The general recommendation for reducing acidity by dietary means includes avoiding white bread, white sugar, refined cereals, meat, fish, canned foods, tea, coffee and condiments, while at the same time increasing the consumption of fruits and vegetables.
A more detailed food list can be found here.
Foods that leave an acidic ash after being metabolized include proteins, starches, alcohol and sugar. When these types of food are avoided, the tissues become more alkaline. An alkaline diet is composed of approximately 75% alkaline foods and 25% acid foods.
Some doctors believe that a tendency to form cysts occurs more frequently in those with an acidic body pH. If so, an alkalizing diet may help.

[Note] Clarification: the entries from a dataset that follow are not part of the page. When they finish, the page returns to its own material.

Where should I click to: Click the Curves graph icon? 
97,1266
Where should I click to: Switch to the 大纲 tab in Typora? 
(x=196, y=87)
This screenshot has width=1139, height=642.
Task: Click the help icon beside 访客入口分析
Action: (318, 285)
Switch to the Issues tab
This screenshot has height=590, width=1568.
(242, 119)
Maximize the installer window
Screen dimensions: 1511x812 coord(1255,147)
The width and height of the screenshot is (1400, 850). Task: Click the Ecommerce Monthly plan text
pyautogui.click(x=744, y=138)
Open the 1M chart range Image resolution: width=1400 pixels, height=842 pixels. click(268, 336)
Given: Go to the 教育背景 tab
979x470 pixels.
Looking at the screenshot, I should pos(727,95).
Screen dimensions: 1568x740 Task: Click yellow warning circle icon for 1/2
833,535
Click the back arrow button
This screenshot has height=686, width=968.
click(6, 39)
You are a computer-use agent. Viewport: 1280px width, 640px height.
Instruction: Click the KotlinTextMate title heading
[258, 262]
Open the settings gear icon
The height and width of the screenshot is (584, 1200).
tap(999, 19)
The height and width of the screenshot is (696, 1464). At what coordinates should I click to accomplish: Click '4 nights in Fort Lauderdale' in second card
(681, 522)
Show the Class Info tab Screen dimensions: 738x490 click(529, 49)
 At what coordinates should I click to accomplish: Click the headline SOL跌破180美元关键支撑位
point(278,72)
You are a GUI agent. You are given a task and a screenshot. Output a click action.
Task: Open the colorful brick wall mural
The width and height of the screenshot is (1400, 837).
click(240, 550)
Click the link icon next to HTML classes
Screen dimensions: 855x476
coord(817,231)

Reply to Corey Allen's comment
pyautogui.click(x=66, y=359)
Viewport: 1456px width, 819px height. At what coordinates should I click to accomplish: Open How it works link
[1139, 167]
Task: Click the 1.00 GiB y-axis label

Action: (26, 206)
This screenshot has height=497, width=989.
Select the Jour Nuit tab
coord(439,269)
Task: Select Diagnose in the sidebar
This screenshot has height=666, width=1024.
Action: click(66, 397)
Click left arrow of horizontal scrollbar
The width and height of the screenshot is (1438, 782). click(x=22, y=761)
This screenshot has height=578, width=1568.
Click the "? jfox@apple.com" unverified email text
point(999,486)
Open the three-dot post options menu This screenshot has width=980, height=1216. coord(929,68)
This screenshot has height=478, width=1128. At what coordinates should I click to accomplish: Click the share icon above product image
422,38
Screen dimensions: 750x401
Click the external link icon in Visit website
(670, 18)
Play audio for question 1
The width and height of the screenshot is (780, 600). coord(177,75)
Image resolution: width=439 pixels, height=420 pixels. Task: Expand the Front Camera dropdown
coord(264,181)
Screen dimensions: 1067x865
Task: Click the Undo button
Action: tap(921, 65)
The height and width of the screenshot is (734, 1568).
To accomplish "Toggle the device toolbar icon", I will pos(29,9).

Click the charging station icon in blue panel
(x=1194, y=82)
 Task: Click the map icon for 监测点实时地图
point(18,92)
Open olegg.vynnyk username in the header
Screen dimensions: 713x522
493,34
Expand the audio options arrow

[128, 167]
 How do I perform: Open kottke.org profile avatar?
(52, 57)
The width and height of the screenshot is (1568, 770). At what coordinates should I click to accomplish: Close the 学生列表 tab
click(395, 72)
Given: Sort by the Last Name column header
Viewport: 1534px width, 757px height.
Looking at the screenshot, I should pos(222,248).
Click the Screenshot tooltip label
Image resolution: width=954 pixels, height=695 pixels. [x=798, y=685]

A book written by a urologist, Larrian Guillespie, MD called You Don't Have to Live With Cystitis (1985) details a fundamentally dietary approach to interstitial cystitis. She discusses alkalizing the diet, and avoiding aspartates.
Many people also find that certain foods increase their symptoms. The most frequently cited offenders are coffee, chocolate, ethanol, carbonated drinks, citrus fruits and tomatoes. Although there are broad guidelines that most IC patients can follow, discovering which particular foods may cause you problems requires perseverance. Many IC patients report that restricting their diet is an effective form of treatment and believe that it is worth the effort. Some IC patients report that they have the least trouble with rice, potatoes, pasta, vegetables, meat and chicken.